Work task: State how many lines in the following entries hold the word "agent". The reply is that number only.

Data extracts:

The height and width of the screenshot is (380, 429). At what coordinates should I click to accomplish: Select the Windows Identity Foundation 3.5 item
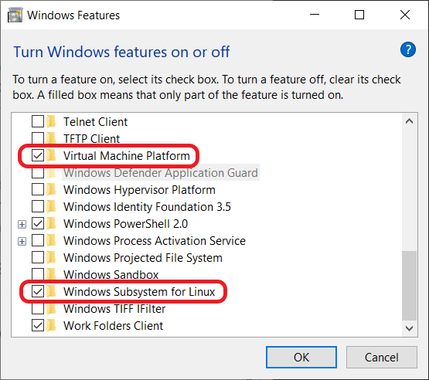pos(147,207)
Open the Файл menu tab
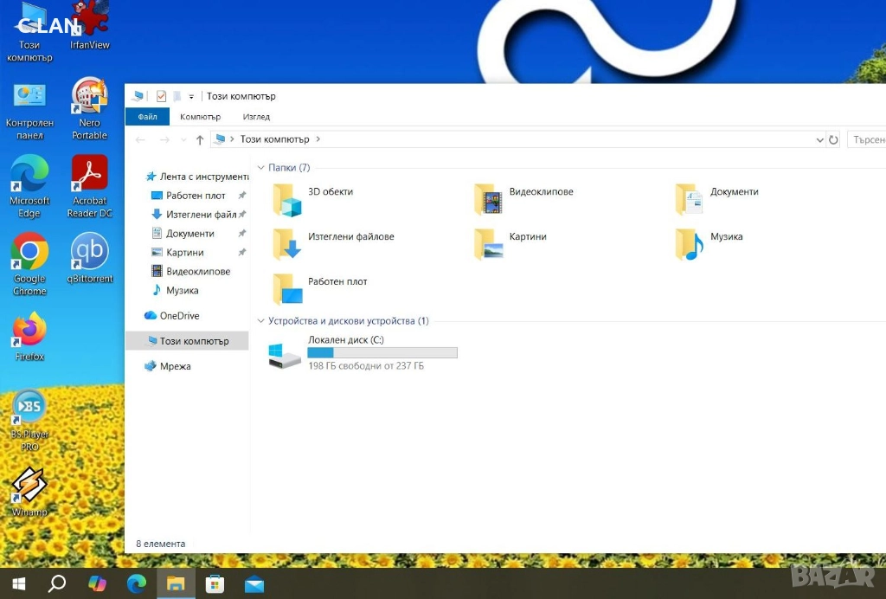Viewport: 886px width, 599px height. click(x=147, y=117)
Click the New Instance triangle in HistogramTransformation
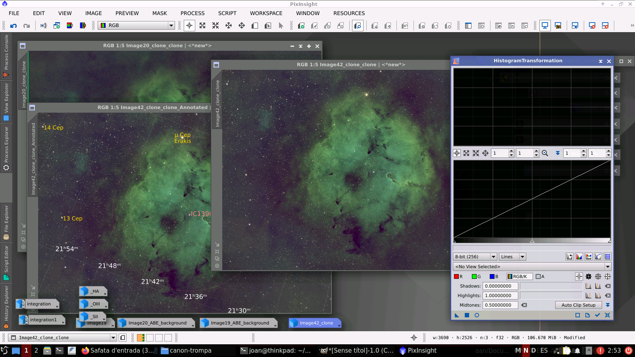 (x=457, y=315)
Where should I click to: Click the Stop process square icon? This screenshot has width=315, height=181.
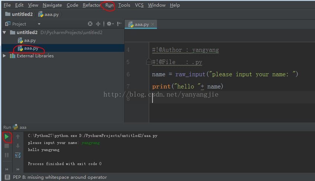[x=7, y=146]
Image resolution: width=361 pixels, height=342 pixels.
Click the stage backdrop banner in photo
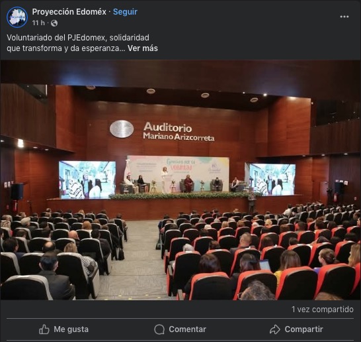point(178,173)
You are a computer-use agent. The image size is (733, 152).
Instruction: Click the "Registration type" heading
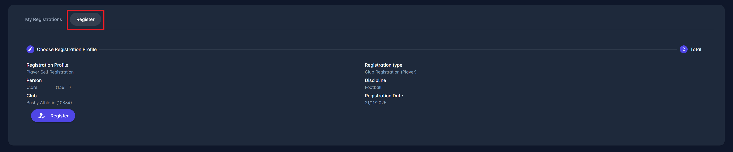384,65
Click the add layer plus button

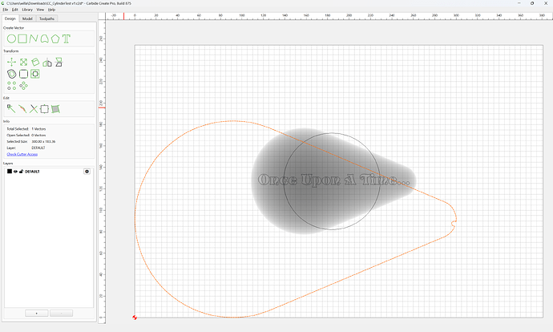(37, 314)
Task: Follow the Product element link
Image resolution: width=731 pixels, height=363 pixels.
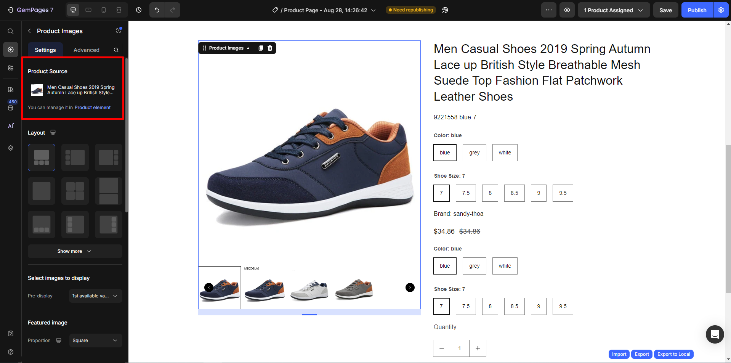Action: [x=93, y=108]
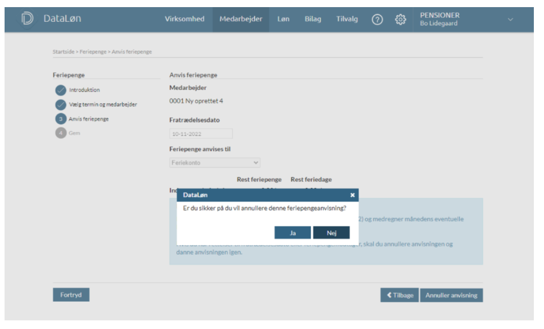Open the Bilag menu
Image resolution: width=544 pixels, height=329 pixels.
pos(313,19)
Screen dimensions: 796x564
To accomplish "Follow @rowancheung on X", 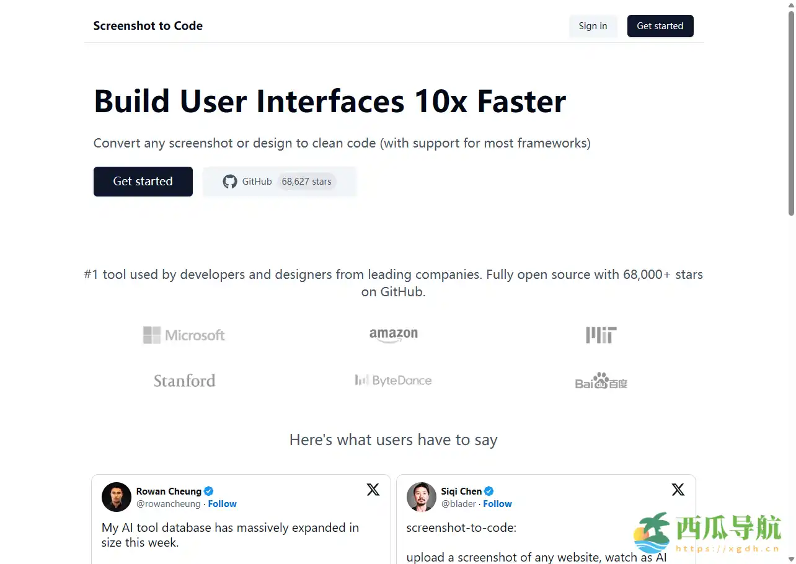I will 222,504.
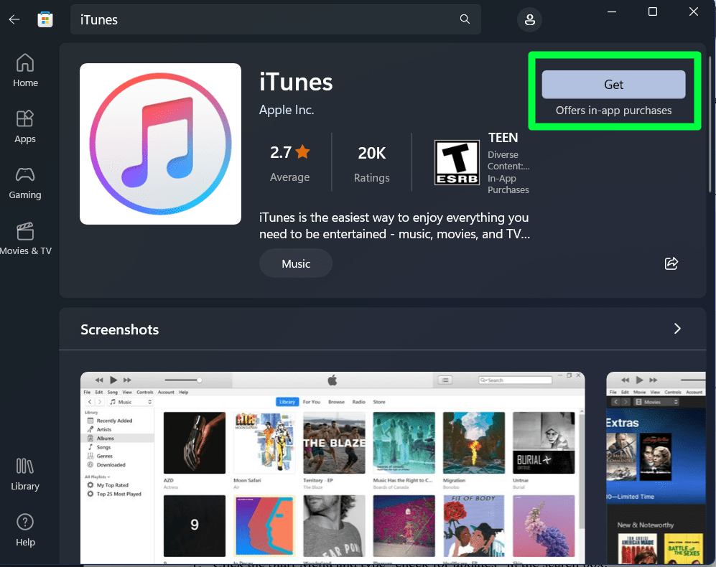The height and width of the screenshot is (567, 716).
Task: Open the Home section in the sidebar
Action: (25, 70)
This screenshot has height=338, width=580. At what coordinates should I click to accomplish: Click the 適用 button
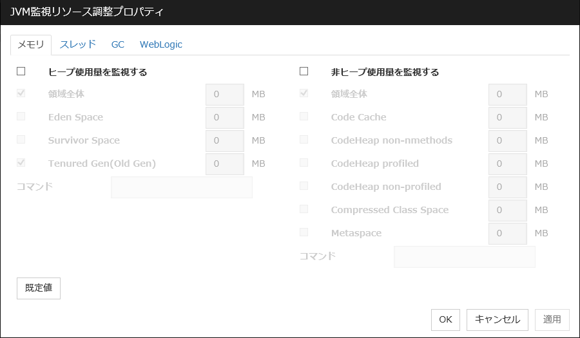[x=552, y=319]

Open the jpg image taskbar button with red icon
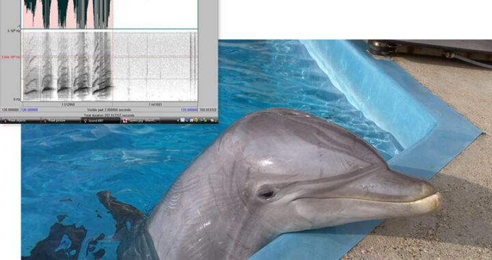pyautogui.click(x=141, y=120)
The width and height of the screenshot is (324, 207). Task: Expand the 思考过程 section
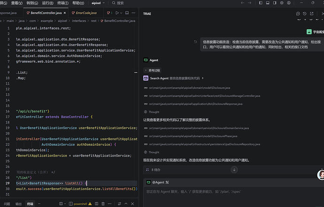point(152,71)
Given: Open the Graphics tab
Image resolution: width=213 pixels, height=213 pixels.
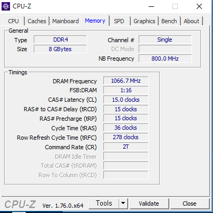Looking at the screenshot, I should tap(144, 21).

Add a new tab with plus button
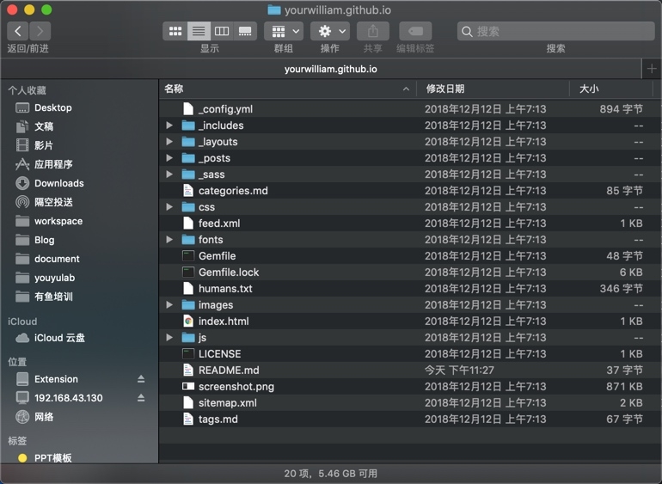click(x=651, y=69)
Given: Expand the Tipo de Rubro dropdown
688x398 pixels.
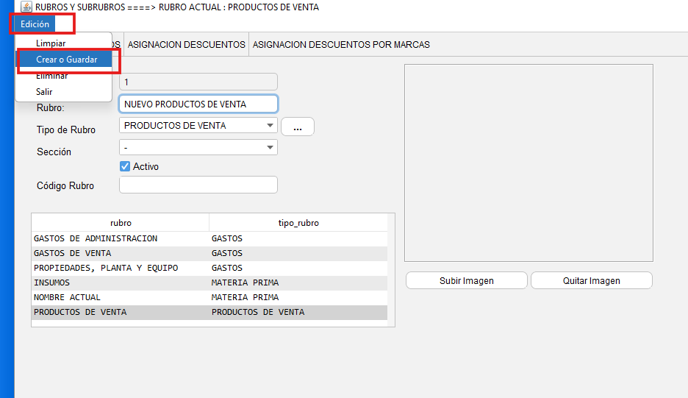Looking at the screenshot, I should click(271, 126).
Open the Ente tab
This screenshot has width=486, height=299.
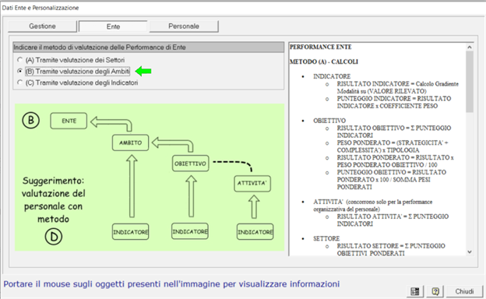click(x=113, y=26)
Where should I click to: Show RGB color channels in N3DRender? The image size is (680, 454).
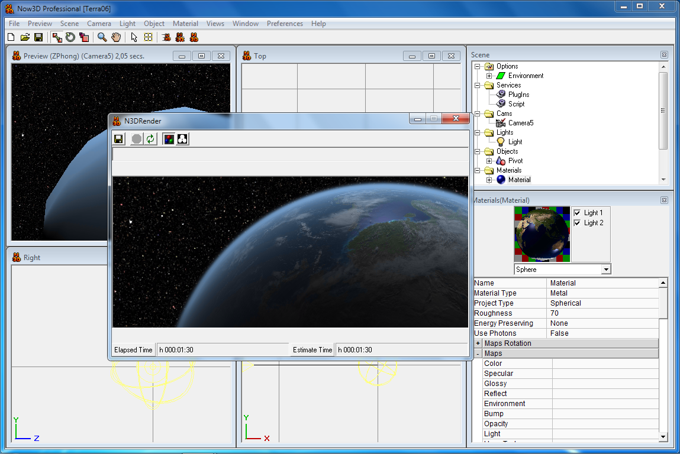[169, 138]
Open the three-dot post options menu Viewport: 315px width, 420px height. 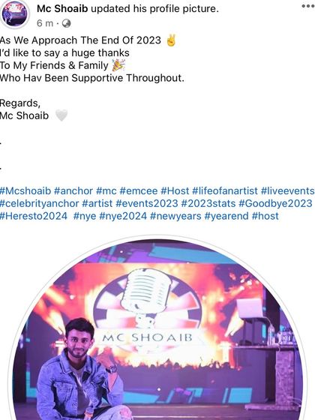pos(308,6)
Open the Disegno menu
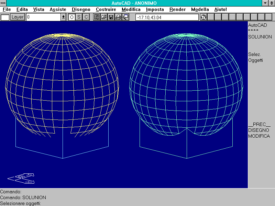 (81, 10)
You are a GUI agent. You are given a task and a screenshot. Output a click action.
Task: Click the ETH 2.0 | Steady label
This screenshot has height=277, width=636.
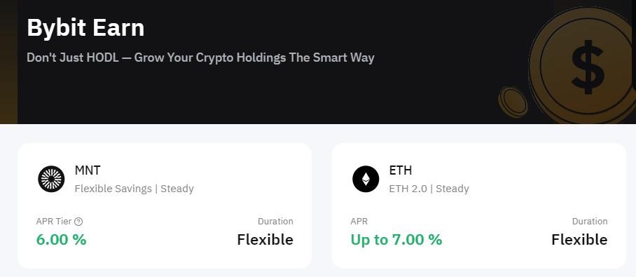coord(429,189)
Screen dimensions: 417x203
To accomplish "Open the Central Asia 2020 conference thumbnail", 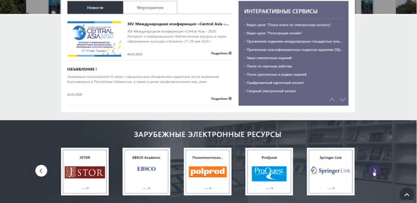I will tap(95, 39).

Problem solution: 2